All lovers of world-record breaking charcuterie boards: Hold off on that celebration. Some media outlets, including UPI and NBC Boston, had declared a new Guinness record for longest charcuterie board. A group out of New York called 315 Foodies had assembled a 315.3 foot long stretch of meats, cheeses, crackers, and fruits on September 26 at a park in the town of Little Falls. By all accounts, the details of this record-breaking attempt are true. The board was as long as advertised, beating the official Guinness record holder by some 165 feet. The only problem is that Guinness has yet to acknowledge the feat. Search "longest charcuterie board" on the Guinness World Records site, and you'll learn the current record holder is still a 150-foot spread laid out in September 2019 in Chicago. The small print under Guinness' charcuterie webpage notes that "all records listed on our website are current and up-to-date." 

The rumor-debunking website Snopes looked into 315 Foodies' claim, too, and declared it "false" — at least for now. Snopes even got in touch with Guinness World Records, and the people there confirmed their databases were current. We at Mashed had originally reported the world record had been broken, too, but we also noted that Guinness hadn't acknowledged the record yet and recognized that 315 Foodies would have needed to take all necessary steps to be Guinness-verified.

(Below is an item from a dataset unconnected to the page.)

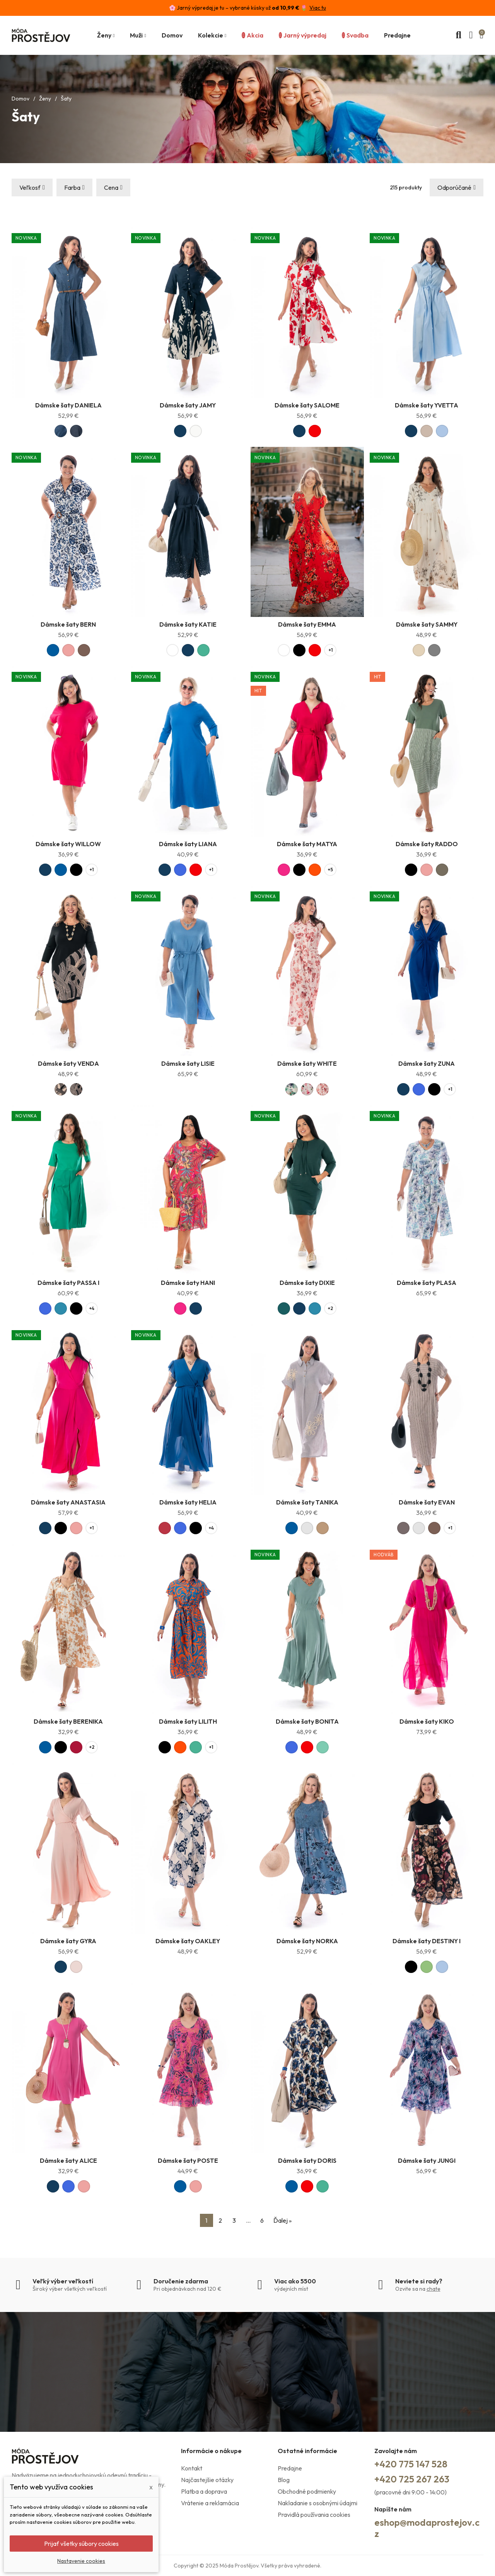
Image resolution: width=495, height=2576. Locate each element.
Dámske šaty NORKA (307, 1941)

Guinness requires many steps before confirming a charcuterie world record

The people who organized the world-record attempt for longest charcuterie board were proud of their feat, even before Guinness' official blessing. "There were a million different things going on, a lot of moving parts, but at the end of the day, we broke the record," 315 Foodies co-founder Preston Moore told WKTV. "I think it'll be a long time before this is broken because this is a hell of a project." 

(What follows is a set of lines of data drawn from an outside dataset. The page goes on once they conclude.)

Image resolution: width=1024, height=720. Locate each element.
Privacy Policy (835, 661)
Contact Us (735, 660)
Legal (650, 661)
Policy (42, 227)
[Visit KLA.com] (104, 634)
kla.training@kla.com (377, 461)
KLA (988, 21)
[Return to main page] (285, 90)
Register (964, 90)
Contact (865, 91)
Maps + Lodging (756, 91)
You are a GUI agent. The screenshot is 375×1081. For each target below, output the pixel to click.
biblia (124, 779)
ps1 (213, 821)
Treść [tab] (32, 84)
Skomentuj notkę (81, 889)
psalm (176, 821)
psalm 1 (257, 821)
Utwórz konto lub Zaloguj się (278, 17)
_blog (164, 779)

The Guinness World Records website lists stringent requirements for a new record. 315 Foodies may or may not have had an independent witness on hand, as Guinness requires. The group must submit its evidence to Guinness and wait. Applications are taking up to 16 weeks to process, according to another Guinness webpage.  The 315 Foodies webpage dedicated to the record attempt is currently under construction. Maybe the group will eventually have good news to announce there.

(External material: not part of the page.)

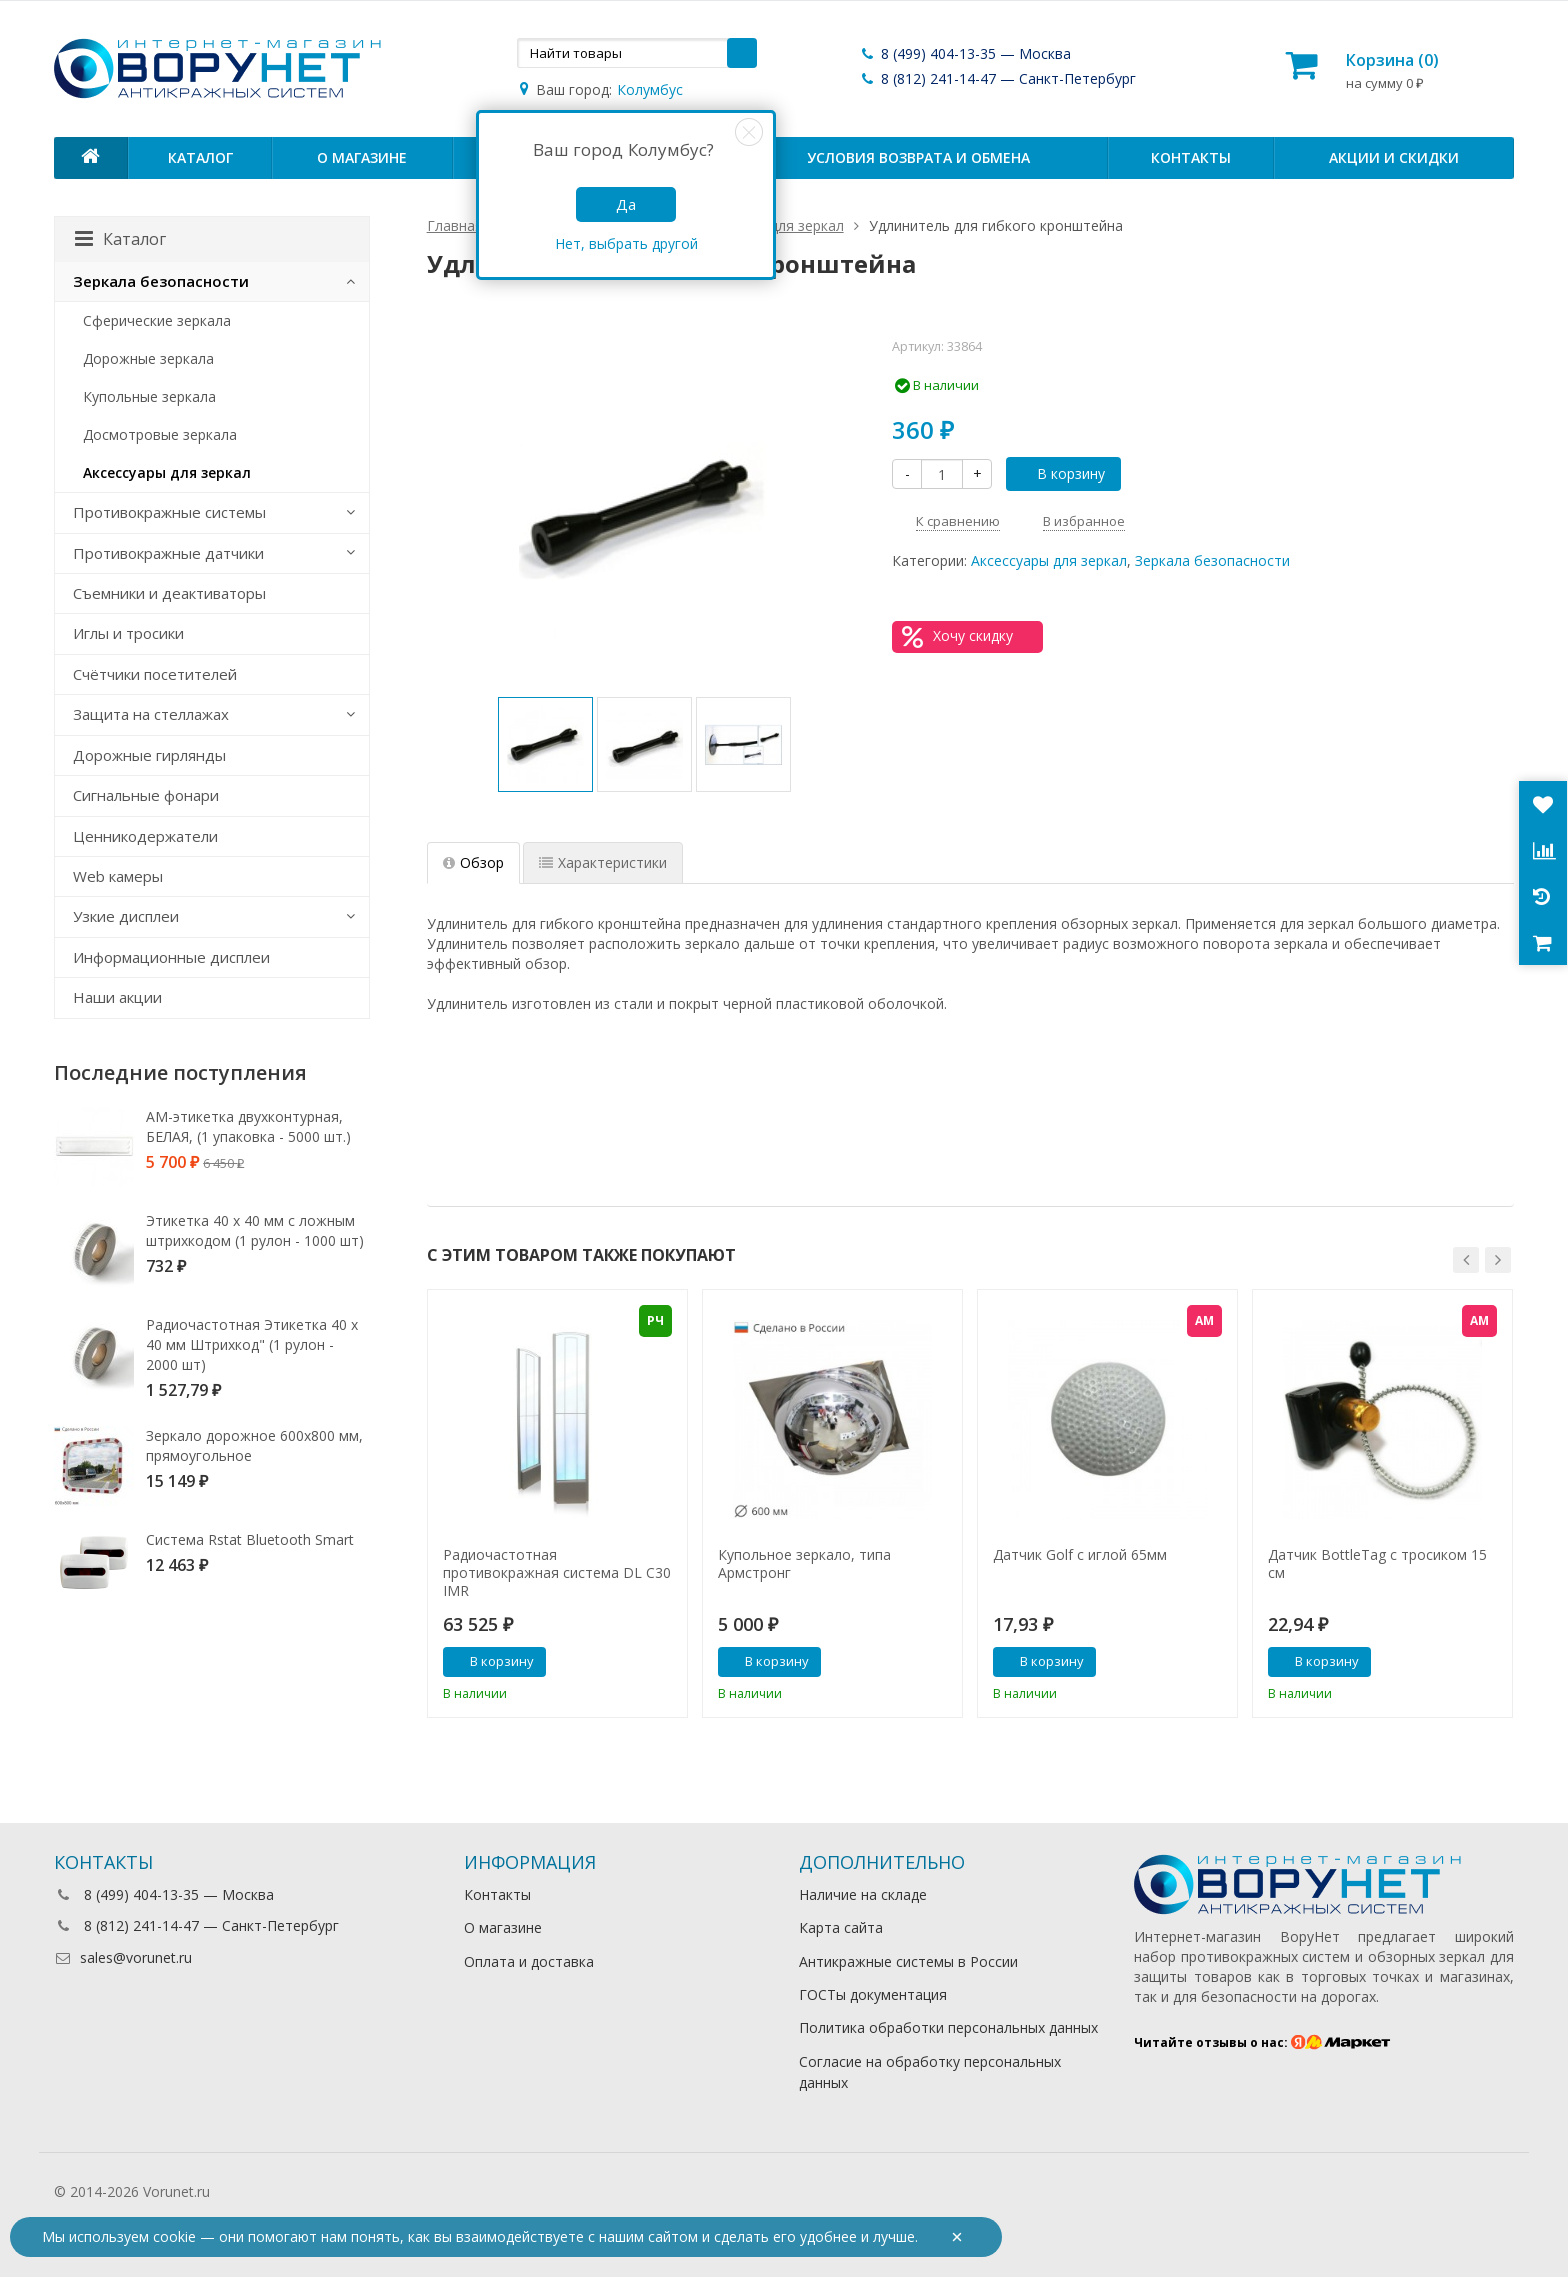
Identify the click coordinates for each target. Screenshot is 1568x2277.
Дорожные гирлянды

For anyone waiting for news of a charcuterie world record, patience might be essential. Guinness didn't announce a new record for most cheese varieties on a pizza until November 2020 (via New York Post) — more than nine months after the pizza with 254 types of cheese was created. However, when that record was broken with an 834-cheese pizza on September 25 of this year, Guinness posted the news just four days later. The difference? The chefs who created the latest recordbreaking cheese pizza had invited an official Guinness adjudicator to observe. The Guinness rep handed the chefs their certificate before they had a chance to put away their 834 blocks of cheese.